JANESVILLE—Blackhawk Technical College’s president said he believes voters may have shot down a $4 million spending referendum Tuesday because they were leery the referendum had no sunset.

Voters in Rock County rejected the referendum handily, with nearly 60 percent voting “No.”

If it had passed, the referendum would have allowed the college to tap the local tax base to annually boost its spending $4 million beyond state-imposed revenue caps.

The referendum had no sunset, meaning it would have been a perpetual addition to the college’s annual budget.

College President Tom Eckert said as votes came in Tuesday he heard from people that the fact there was no end date for the referendum’s proposed budget increase may have scared voters off.

“People didn’t like the idea that it was ongoing, that we’d raise the base (yearly)—that it wasn’t a one-year, one-time thing,” Eckert said.

Eckert told The Gazette in an August interview that attorneys’ readings of law is that colleges must “increase their base” through referendums annually and in perpetuity.

He said a continuous increase to the college’s base budget, rather than a one-time increase, would lift the school from the lowest spending bracket per student of similar-sized technical schools in the state.

Eckert stuck to that read Tuesday, saying the college and its referendum organizers would never have floated a one-time spending referendum.

Eckert said college officials and a team who’d worked to float the referendum were “disappointed” by the outcome, but that voters “have spoken.”

He said the college likely would not bring another spending referendum in the near future.

Eckert said the college would not have planned or executed the referendum any differently, including the choice to put it on a partisan primary ballot in the fall, instead floating it in a general election.

Had it passed, Eckert said the college had planned to use the money to expand skills–based programs including computer numeric control, welding, industrial mechanics and electromechanics.

It also would have sought to add more course options for GED students along with more maintenance and information technology staff.

Eckert said the college now must crimp those plans, and continue operating “the best we can with what we have.”

There was a wide disparity in outcome in the two main voting blocs in Rock County, the cities of Janesville and Beloit.

In Beloit, 16 of 22 major precincts voted to approve the referendum by a slim margin.
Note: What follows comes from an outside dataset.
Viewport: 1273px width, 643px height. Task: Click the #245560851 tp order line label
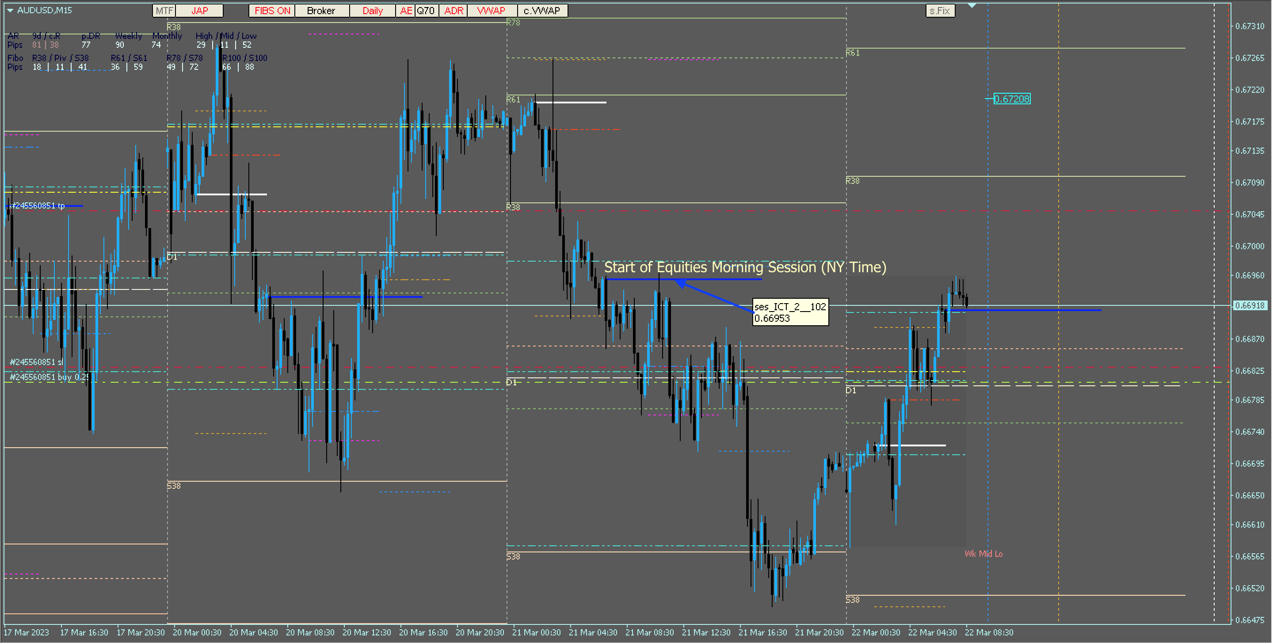click(x=38, y=206)
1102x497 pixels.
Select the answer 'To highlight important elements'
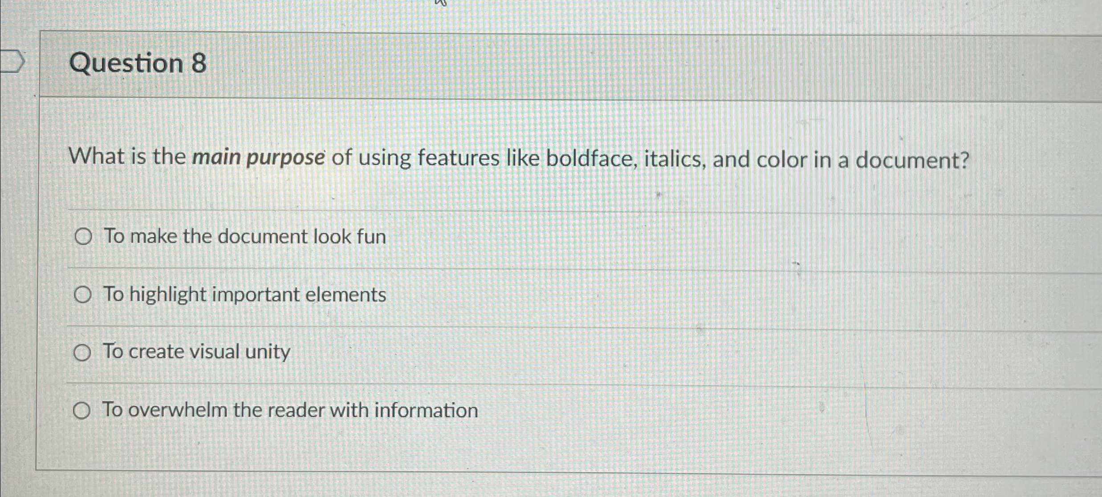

That wasn’t enough to offset the outcome in Janesville, where the measure tanked.

In all, the referendum failed in 26 of 27 major voting precincts in Janesville. In many of those precincts, it failed by a nearly 2-to-1 margin.

In Green County, 3,500 voters in the college’s other major taxing jurisdiction didn’t help to swing the outcome. The referendum there failed by a 1 percent margin, according to unofficial totals.